Strategy, a prominent bitcoin treasury company, has proposed a change to the dividend payment schedule for its perpetual preferred equity, Stretch (STRC), from a monthly to a semi-monthly basis. This adjustment, outlined in the company's investor presentation, would maintain the 11.5% annualized dividend rate and total annual obligations, which currently stand at $1.2 billion. As a result, holders can expect to receive payouts approximately every two weeks, rather than once a month, with the first semi-monthly payment anticipated on July 15, following the June 8 shareholder vote. According to Strategy's presentation, STRC typically experiences an average price decline of $0.45 after the ex-dividend date, with a recovery period of around two weeks to reach its $100 par value.

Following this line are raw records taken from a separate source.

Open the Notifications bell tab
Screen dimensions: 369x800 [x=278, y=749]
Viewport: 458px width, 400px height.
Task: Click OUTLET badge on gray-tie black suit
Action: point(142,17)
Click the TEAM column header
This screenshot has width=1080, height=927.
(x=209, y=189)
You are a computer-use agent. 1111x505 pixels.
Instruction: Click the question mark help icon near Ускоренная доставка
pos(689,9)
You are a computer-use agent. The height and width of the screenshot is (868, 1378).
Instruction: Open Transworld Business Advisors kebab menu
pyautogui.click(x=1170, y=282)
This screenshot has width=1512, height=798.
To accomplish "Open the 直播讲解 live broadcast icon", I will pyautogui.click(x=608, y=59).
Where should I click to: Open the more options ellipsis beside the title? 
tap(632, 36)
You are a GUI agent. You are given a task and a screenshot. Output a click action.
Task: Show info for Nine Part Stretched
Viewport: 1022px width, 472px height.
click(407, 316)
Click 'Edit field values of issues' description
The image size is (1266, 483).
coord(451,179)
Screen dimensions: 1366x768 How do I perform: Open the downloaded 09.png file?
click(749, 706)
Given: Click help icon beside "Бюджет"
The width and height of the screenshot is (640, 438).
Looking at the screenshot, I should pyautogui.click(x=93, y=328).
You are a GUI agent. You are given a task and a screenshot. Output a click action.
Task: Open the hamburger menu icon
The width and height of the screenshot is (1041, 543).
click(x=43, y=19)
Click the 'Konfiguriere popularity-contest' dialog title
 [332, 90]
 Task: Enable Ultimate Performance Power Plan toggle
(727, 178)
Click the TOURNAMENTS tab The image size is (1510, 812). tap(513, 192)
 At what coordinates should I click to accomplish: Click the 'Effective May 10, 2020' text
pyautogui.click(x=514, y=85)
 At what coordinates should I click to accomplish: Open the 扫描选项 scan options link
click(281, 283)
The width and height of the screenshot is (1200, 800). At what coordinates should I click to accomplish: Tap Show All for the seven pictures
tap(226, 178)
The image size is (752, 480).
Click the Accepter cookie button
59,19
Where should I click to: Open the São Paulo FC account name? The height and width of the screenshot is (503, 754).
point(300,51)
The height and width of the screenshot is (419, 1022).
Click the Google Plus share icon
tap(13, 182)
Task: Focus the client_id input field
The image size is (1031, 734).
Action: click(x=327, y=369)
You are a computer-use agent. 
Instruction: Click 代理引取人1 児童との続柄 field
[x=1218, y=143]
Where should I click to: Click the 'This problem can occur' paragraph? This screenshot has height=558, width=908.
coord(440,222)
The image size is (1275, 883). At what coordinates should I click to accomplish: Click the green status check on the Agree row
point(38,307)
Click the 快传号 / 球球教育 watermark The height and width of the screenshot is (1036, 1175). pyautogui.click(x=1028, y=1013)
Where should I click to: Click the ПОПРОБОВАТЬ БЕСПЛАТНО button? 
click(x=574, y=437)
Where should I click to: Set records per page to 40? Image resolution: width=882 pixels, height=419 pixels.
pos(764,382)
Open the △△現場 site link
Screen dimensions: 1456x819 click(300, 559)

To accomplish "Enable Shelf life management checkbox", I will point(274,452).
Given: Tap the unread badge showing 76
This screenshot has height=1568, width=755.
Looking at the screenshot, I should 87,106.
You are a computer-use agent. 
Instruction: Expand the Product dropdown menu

The stock price often drops by the amount of the dividend payment on the ex-dividend date. When STRC trades below its $100 par value, Strategy is unable to issue shares through its at-the-market (ATM) program to raise funds for bitcoin purchases. By smoothing the price action, the company aims to maintain STRC closer to par, enabling more consistent capital raising. The introduction of semi-monthly payments is expected to reduce volatility and time lag. More frequent payouts would also minimize reinvestment lag and distribute the buying pressure more evenly throughout the month, allowing Strategy to purchase bitcoin at a more consistent pace. According to the presentation, this shift aligns with the typical twice-monthly U.S. payroll cycle and creates more entry and exit opportunities for shareholders, all aimed at reducing volatility. STRC's historical volatility averaged 13% from August 2025 to March 2026 but decreased to 2% between March and April 2026, according to Strategy's data. If approved, STRC would become the only semi-monthly dividend-paying preferred in the market, compared to 921 that pay quarterly and 32 that pay monthly. The company noted that Nasdaq rules require at least 10 calendar days between dividend declaration and the record date. Recently, STRC fell below $99 following the April 15 ex-dividend date, a drop of over $1, which is the type of volatility the company seeks to reduce. Disclosure: The author of this story holds shares in Strategy (MSTR).